Os Decretos vetados podem ser confirmados pela Assembleia da República.
No passado dia 20 de abril procedeu-se à leitura da mensagem do Presidente da República sobre o Decreto n.º 43/XV/1.ª - "Regula as condições em que a morte medicamente assistida não é punível e altera o Código Penal". O Decreto foi vetado politicamente depois de uma versão anterior ter sido vetada por inconstitucionalidade.
Face a este veto, nos termos da Constituição, a Assembleia da República poderá alterar o Decreto ou confirmá-lo por maioria absoluta dos Deputados em efetividade de funções 1. Neste caso, de confirmação do Decreto, o Presidente da República deverá promulgar o Decreto no prazo de oito dias a contar da sua receção.
Apesar de não acontecer com frequência, já houve casos de confirmação de decretos. Logo na I Legislatura, o então Presidente da República, Ramalho Eanes, devolveu à Assembleia da República, sem promulgar, o Decreto n.º 205/I/3 – Amnistia de infrações de natureza política, depois de o Conselho da Revolução não se ter pronunciado pela inconstitucionalidade, por defender uma amnistia de âmbito mais restrito."

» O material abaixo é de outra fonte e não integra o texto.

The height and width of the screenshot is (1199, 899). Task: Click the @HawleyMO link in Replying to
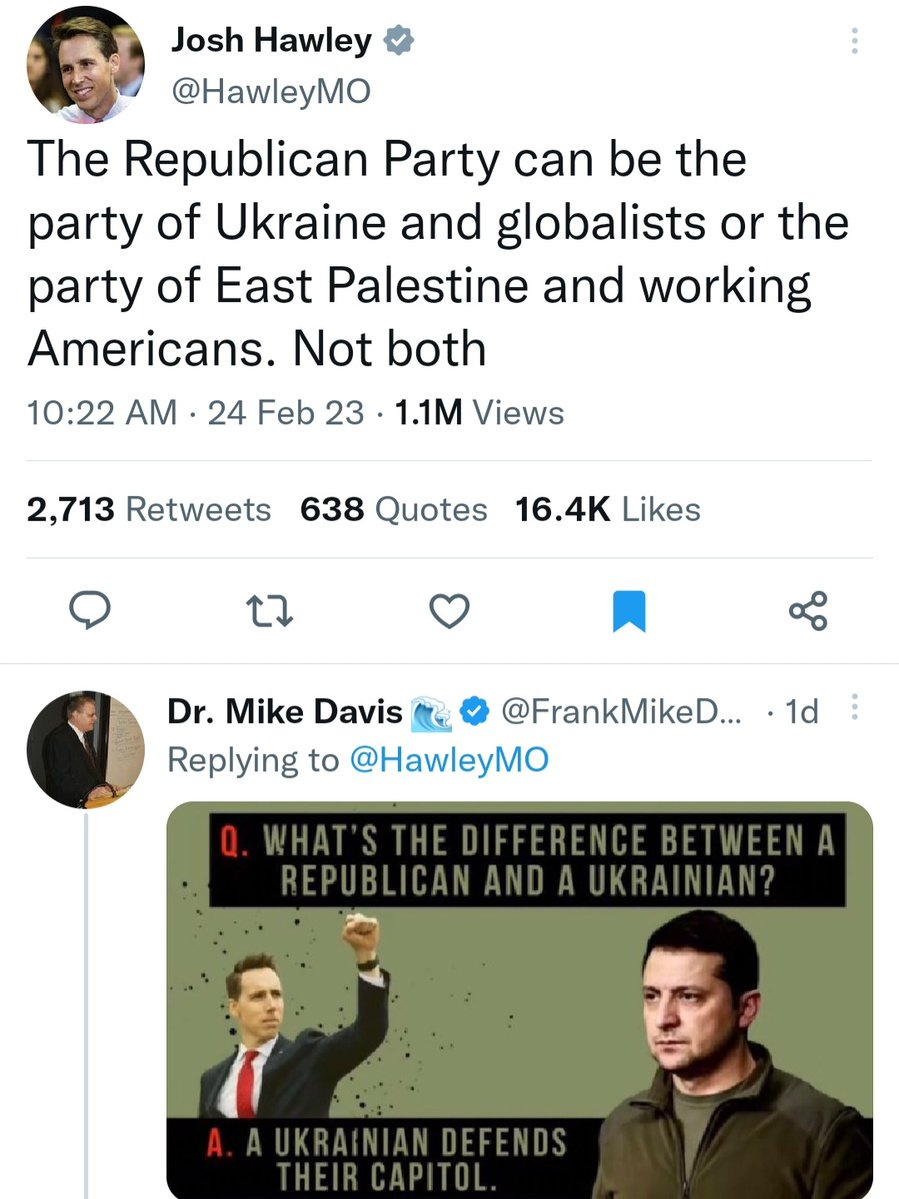pyautogui.click(x=449, y=760)

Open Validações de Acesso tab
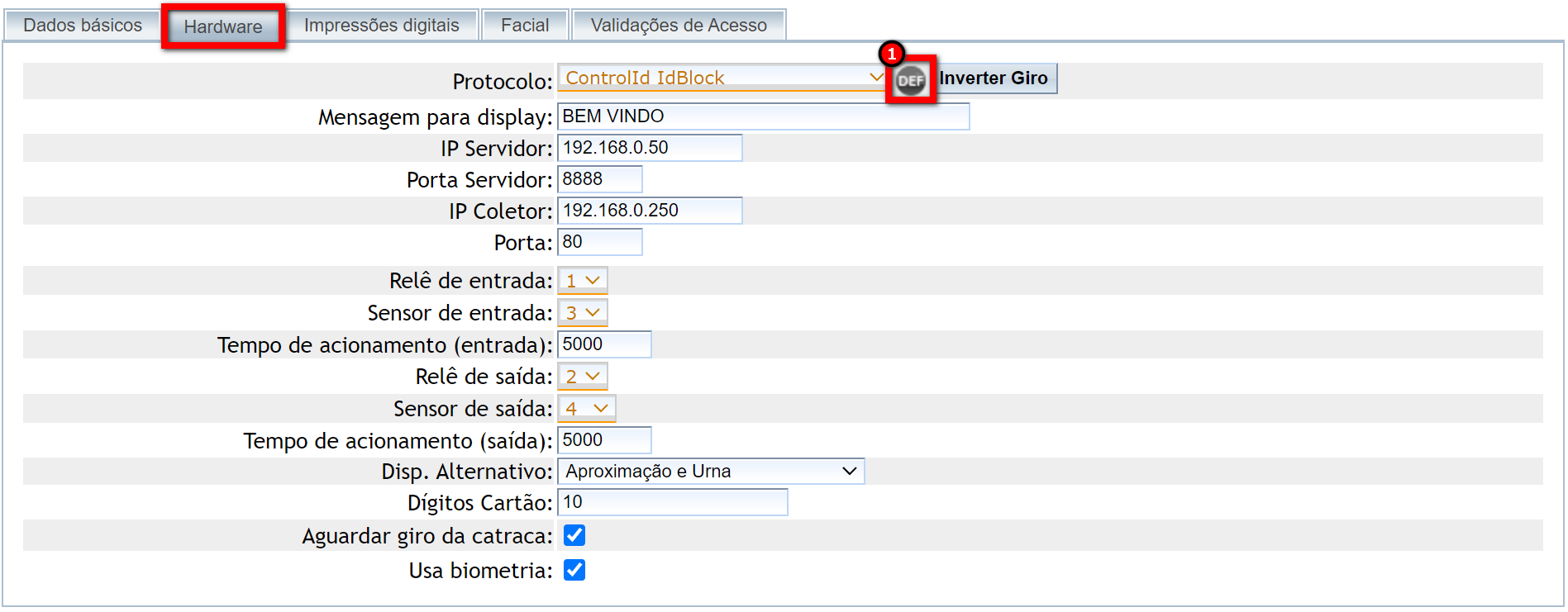[679, 25]
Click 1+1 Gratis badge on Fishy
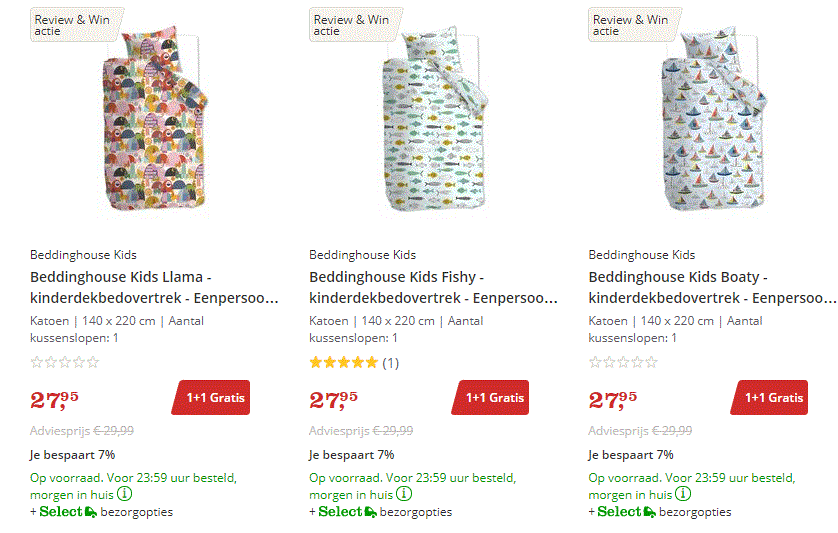Image resolution: width=838 pixels, height=533 pixels. [x=490, y=398]
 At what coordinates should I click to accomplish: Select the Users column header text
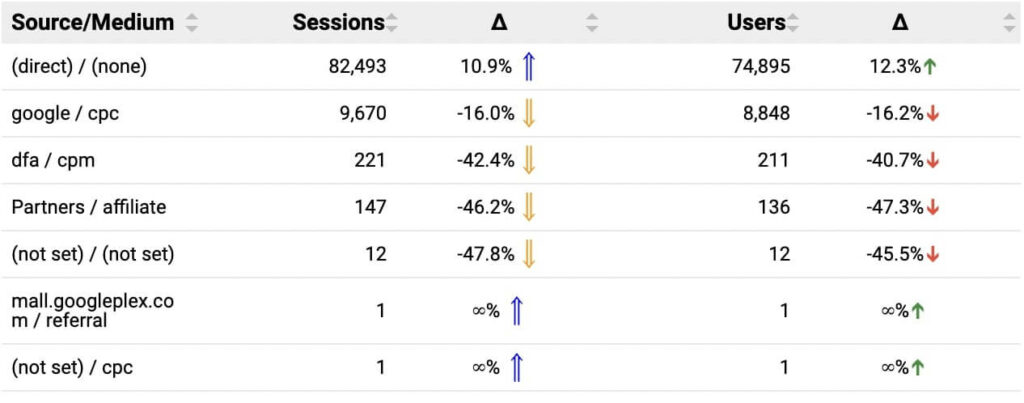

No debate que se realizou antes da votação de confirmação, o então Deputado Salgado Zenha (PS) lembrou que pela “primeira vez na história portuguesa um diploma legislativo vetado pelo Chefe do Estado é reapreciado pela Câmara Legislativa com vista à sua consolidação. É normal, por isso, que se tenham suscitado interrogações sobre esta novidade da nossa vida política. Enfrentemo-las, por isso, serenamente. Durante o Estado fascista, a Assembleia dita Nacional não passava de mero ornamento decorativo, sem autenticidade democrática nem poderes reais. (…) Porém, hoje a situação é diferente. Vivemos em democracia. A Assembleia da República foi eleita pelo povo e exprime pluripartidária e autenticamente a vontade popular. O Presidente da República foi eleito pelo povo e é um democrata. E a Constituição, ao mesmo tempo que institui o veto presidencial, contrapõe-lhe a faculdade de a Assembleia da República o superar através de uma nova votação com maioria qualificada. Não estranhamos, por isso, e achamos normal que o Presidente da República tivesse vetado a lei da amnistia, aprovada por esta Assembleia em 24 de Abril deste ano. Mas com a mesma normalidade provocamos uma nova apreciação do mesmo diploma, a fim de que a Assembleia sobre ele se pronuncie, nos termos constitucionais.”
O Decreto foi confirmado por 137 votos a favor, 87 votos contra e 3 abstenções e deu origem à Lei n.º 74/1979, de 23 de novembro.
Nas II, III e IV Legislaturas, entre 1980 e 1987, sendo ainda Presidente da República, Ramalho Eanes, a Assembleia da República confirmou 3 decretos, um por legislatura, sobre assuntos diversos: Lei da Defesa Nacional e das Forças Armadas; Estatuto remuneratório dos titulares de cargos políticos e Licenciamento de estacões emissoras de radiodifusão.
Nas V e VI Legislaturas, entre 1987 e 1995, a Assembleia confirmou o mesmo número de decretos vetados pelo então Presidente da República, Mário Soares: Atribuições, competências, organização e funcionamento da Alta Autoridade para a Comunicação Social; Altera a Lei de Imprensa e Altera a Lei Quadro do Sistema de Informações da República Portuguesa.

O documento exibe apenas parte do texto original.